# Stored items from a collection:

+===+

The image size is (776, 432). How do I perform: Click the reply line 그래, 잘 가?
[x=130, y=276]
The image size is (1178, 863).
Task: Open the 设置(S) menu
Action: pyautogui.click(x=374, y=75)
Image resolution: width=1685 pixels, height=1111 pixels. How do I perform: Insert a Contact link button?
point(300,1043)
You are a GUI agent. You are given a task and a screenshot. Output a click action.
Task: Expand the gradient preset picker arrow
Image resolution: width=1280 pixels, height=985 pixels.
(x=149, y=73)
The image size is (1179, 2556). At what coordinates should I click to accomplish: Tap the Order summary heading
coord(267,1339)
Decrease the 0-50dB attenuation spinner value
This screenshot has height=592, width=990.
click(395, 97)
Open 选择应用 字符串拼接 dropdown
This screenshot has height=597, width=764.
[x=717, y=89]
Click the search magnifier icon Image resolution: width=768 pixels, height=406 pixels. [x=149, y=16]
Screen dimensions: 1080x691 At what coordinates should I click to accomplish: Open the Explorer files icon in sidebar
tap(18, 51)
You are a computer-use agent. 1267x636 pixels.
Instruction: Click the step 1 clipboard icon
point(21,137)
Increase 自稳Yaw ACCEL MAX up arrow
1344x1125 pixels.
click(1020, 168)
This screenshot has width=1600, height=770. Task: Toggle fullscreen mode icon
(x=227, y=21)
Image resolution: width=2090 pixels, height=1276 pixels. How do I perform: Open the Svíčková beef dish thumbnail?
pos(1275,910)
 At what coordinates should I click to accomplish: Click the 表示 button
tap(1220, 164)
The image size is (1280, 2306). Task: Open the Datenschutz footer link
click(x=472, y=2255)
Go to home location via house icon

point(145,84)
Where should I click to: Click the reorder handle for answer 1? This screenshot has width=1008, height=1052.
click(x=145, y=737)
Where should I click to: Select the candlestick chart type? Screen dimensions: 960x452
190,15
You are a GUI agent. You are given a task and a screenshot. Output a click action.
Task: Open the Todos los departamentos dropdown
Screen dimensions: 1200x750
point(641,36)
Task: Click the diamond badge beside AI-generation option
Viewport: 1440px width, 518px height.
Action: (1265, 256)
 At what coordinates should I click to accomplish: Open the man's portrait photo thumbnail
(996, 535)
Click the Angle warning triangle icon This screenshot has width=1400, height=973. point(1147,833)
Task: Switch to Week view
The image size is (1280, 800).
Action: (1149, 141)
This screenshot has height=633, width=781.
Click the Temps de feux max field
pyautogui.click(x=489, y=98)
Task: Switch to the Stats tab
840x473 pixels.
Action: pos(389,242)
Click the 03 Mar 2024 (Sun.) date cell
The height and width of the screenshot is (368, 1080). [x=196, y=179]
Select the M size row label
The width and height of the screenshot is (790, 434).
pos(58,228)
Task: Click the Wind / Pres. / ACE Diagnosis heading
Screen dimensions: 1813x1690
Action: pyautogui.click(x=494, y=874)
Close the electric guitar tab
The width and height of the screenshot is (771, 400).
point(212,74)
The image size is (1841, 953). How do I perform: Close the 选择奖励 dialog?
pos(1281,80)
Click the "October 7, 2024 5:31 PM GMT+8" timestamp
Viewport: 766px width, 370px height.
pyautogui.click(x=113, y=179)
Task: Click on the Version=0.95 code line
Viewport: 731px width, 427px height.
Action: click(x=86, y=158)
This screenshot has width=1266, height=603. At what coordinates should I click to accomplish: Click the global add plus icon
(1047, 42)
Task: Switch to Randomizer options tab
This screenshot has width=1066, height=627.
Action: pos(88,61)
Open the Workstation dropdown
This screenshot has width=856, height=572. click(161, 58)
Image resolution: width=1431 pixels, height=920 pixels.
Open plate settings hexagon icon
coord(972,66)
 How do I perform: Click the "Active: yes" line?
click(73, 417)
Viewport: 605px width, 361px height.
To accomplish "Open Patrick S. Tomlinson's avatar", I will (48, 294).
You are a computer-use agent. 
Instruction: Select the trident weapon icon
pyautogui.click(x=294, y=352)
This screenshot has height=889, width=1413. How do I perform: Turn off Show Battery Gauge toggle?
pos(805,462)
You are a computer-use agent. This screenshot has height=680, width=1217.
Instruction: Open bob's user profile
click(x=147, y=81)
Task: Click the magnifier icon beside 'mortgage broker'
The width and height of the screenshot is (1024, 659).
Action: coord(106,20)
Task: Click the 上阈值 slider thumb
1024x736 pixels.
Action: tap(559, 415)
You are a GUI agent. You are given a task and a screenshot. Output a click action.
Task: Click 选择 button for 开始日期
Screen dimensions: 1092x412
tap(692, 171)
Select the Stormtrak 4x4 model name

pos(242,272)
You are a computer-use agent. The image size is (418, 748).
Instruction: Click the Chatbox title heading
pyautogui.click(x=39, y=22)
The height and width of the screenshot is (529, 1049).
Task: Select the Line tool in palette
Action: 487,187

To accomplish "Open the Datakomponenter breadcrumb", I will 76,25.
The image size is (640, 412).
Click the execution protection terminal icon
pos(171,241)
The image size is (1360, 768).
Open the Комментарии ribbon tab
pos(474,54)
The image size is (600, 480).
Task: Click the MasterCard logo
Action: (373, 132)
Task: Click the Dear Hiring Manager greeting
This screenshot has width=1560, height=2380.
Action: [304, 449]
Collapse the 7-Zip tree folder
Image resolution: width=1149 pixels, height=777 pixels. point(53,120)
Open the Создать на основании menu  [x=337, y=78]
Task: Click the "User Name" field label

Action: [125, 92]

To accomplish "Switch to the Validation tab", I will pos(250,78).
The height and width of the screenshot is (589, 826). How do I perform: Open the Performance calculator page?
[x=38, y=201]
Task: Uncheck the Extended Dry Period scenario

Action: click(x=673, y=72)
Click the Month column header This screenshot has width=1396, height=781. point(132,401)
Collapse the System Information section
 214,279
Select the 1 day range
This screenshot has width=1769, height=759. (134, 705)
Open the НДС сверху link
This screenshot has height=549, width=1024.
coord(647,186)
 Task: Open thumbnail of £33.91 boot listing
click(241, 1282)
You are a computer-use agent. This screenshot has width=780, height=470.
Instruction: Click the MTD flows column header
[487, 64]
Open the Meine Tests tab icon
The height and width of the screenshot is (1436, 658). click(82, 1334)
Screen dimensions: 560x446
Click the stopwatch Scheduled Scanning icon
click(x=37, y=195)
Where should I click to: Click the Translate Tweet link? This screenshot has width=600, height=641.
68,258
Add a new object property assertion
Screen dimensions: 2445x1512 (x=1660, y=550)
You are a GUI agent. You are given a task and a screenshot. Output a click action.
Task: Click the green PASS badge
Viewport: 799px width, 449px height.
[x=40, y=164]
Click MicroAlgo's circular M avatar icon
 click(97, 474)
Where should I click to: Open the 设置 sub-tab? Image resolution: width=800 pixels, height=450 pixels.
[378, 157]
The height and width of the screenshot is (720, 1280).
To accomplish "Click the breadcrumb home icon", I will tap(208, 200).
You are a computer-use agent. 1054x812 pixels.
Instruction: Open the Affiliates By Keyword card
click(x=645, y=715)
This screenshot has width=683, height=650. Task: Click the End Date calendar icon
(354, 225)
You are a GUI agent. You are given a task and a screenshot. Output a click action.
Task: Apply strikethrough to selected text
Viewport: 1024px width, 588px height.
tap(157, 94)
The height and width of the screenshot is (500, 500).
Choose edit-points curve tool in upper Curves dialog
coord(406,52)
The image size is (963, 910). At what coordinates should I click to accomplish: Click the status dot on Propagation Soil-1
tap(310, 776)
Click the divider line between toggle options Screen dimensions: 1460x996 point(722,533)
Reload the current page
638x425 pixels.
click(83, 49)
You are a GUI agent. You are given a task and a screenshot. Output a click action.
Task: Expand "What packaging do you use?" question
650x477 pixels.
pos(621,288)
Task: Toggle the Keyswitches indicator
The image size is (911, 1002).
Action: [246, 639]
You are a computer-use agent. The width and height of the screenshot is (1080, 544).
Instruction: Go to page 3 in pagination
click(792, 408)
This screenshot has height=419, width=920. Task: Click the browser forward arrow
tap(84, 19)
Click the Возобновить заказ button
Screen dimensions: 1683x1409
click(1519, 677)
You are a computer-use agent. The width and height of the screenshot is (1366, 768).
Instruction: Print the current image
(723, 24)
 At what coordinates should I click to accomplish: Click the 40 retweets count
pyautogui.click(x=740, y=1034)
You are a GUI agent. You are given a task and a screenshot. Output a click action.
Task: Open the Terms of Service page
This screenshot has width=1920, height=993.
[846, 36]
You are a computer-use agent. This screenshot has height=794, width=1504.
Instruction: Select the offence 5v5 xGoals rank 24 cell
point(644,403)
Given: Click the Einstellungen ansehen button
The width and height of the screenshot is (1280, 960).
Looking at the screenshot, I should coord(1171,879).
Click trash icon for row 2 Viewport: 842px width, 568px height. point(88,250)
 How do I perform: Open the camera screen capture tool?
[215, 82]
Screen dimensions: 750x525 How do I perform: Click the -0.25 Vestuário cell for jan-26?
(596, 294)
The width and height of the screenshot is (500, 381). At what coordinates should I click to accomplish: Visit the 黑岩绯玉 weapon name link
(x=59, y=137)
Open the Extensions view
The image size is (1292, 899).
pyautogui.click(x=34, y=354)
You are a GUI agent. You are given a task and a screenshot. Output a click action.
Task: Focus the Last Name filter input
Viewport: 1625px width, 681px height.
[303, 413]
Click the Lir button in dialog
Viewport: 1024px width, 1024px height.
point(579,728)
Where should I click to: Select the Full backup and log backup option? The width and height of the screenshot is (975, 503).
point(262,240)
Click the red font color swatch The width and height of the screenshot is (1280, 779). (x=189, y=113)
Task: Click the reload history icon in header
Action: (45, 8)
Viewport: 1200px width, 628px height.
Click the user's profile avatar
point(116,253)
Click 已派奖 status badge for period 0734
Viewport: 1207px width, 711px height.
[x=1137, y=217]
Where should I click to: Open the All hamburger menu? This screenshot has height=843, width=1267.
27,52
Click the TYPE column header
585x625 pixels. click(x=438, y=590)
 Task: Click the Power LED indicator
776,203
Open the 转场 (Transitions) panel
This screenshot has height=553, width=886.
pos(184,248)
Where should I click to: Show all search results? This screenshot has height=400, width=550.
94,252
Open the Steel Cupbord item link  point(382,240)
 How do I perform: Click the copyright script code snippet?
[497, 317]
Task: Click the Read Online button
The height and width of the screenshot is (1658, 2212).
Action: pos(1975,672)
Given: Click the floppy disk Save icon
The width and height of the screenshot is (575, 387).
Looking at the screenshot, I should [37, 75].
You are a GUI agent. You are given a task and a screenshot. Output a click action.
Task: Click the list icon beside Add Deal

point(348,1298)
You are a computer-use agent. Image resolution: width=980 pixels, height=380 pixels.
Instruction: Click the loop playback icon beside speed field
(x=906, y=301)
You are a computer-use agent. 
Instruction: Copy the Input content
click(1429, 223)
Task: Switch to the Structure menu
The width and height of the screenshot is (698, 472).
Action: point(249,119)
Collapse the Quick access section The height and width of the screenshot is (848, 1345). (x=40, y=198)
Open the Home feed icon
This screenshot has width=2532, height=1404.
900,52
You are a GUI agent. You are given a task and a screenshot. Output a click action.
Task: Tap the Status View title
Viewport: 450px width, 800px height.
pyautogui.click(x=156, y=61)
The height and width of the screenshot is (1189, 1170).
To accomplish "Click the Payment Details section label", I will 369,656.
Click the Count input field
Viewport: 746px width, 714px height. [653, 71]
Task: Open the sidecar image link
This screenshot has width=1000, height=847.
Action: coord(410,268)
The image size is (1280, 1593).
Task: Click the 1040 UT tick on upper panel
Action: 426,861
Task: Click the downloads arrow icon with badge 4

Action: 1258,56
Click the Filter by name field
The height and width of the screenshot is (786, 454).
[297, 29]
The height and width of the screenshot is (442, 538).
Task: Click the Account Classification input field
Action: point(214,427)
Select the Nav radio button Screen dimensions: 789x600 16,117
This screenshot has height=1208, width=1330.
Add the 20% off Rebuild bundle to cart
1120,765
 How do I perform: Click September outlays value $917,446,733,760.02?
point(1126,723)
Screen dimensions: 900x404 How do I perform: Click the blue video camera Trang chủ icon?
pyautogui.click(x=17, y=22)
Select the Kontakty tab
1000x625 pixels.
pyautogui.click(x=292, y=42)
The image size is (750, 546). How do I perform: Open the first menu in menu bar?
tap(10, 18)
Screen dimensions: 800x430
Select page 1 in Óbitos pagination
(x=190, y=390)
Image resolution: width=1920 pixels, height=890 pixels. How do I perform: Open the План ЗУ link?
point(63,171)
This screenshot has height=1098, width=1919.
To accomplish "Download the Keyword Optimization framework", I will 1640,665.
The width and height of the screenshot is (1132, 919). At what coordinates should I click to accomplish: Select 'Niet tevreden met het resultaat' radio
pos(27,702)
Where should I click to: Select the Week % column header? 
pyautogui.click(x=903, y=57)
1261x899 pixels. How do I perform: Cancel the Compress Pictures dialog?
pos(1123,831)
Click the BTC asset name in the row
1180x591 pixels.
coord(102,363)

+===+

# REQUIRED WORK:
Among the records above, repeat exactly the line with "Instruction: Go to page 3 in pagination", the line with "Open the Extensions view", and every line in between, and only those.

# EXPECTED OUTPUT:
Instruction: Go to page 3 in pagination
click(792, 408)
This screenshot has height=419, width=920. Task: Click the browser forward arrow
tap(84, 19)
Click the Возобновить заказ button
Screen dimensions: 1683x1409
click(1519, 677)
You are a computer-use agent. The width and height of the screenshot is (1366, 768).
Instruction: Print the current image
(723, 24)
 At what coordinates should I click to accomplish: Click the 40 retweets count
pyautogui.click(x=740, y=1034)
You are a GUI agent. You are given a task and a screenshot. Output a click action.
Task: Open the Terms of Service page
This screenshot has width=1920, height=993.
[846, 36]
You are a computer-use agent. This screenshot has height=794, width=1504.
Instruction: Select the offence 5v5 xGoals rank 24 cell
point(644,403)
Given: Click the Einstellungen ansehen button
The width and height of the screenshot is (1280, 960).
Looking at the screenshot, I should coord(1171,879).
Click trash icon for row 2 Viewport: 842px width, 568px height. point(88,250)
 How do I perform: Open the camera screen capture tool?
[215, 82]
Screen dimensions: 750x525 How do I perform: Click the -0.25 Vestuário cell for jan-26?
(596, 294)
The width and height of the screenshot is (500, 381). At what coordinates should I click to accomplish: Visit the 黑岩绯玉 weapon name link
(x=59, y=137)
Open the Extensions view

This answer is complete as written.